Ever since the 1960s, Russians have used weather conditions as metaphors for politics. Soviet leader Nikita Khrushchev’s rejection of the personality cult and mass repression under his predecessor, Josef Stalin, was referred to as “the thaw.”
Today, analysts use similar metaphors in predicting how the political reforms announced by President Dmitry Medvedev will play out, although those reforms have so far have brought few results.
? The dismal performance of Russia’s Olympic athletes has shown that in athletics as in other spheres you cannot buy success with money alone. This Olympics fiasco would not have been so painful were it not for the additional bad news coming in from other areas. We hear almost daily reports of corruption and crime in the police force, with no sign yet that any of the reforms that the Kremlin announced are bearing results. Unemployment continues to climb, and opposition groups are gaining momentum, successfully playing off the people’s discontent.
To make matters worse, United Russia lost ground in Sunday’s regional elections. One reason United Russia was still able to perform as well as it did is that voters couldn’t discern any differences between it and A Just Russia or the other Kremlin-friendly “opposition.” The latest elections revealed managed democracy’s secret weapon: You don’t always have to outright falsify elections results, like in the October elections. Sometimes, all it takes to get the similar results is to juggle the candidates and confuse the voters.
It was against this backdrop that a traffic accident on Moscow’s Leninsky Prospekt on Feb. 25 turned into a political scandal. An armored Mercedes sedan carrying LUKoil vice president Anatoly Barkov slammed head-on into a Citroen carrying Vera Sidelnikova, 72, and her daughter-in-law Olga Alexandrina, 35. Both women were killed, while Barkov sustained minor injuries.
The police immediately announced that they had no evidence to suggest that Barkov was at fault. What should have been a standard accident investigation quickly turned into a scandal. Some people are calling for a boycott of LUKoil gas stations, and Russian rapper Noise MC’s song about Barkov going to hell quickly became a hit on the Internet. This is one of the rare cases in Russia in which civil society and public protest scored a victory against government abuse of power. Even Medvedev got involved in the case and ordered the interior minister to investigate the accident. The effectiveness of the president’s intervention will only become clear once the guilty parties are named and punished.
There was a similar case with Moscow’s Rechnik neighborhood, where several homes were demolished on the orders of Moscow authorities. Only after the houses were leveled did the federal authorities step in and declare that the actions of Moscow officials were illegal. Journalists compared that to the posthumous rehabilitation of the victims of Stalin’s terror.
For now, the general population continues living with uncertain hopes.

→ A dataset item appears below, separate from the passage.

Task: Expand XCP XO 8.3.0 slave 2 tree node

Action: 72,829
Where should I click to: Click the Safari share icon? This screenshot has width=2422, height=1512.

We are probably seeing the start of a new “thaw,” and that is the best news we have had as spring begins to blossom.
But there is a worrisome flip side to this political “thaw.” If the country’s democratic movement continues to develop further, neither the authorities nor society are even remotely prepared for the consequences and responsibilities of living in a freer society.
Boris Kagarlitsky is director of the Institute of Globalization Studies.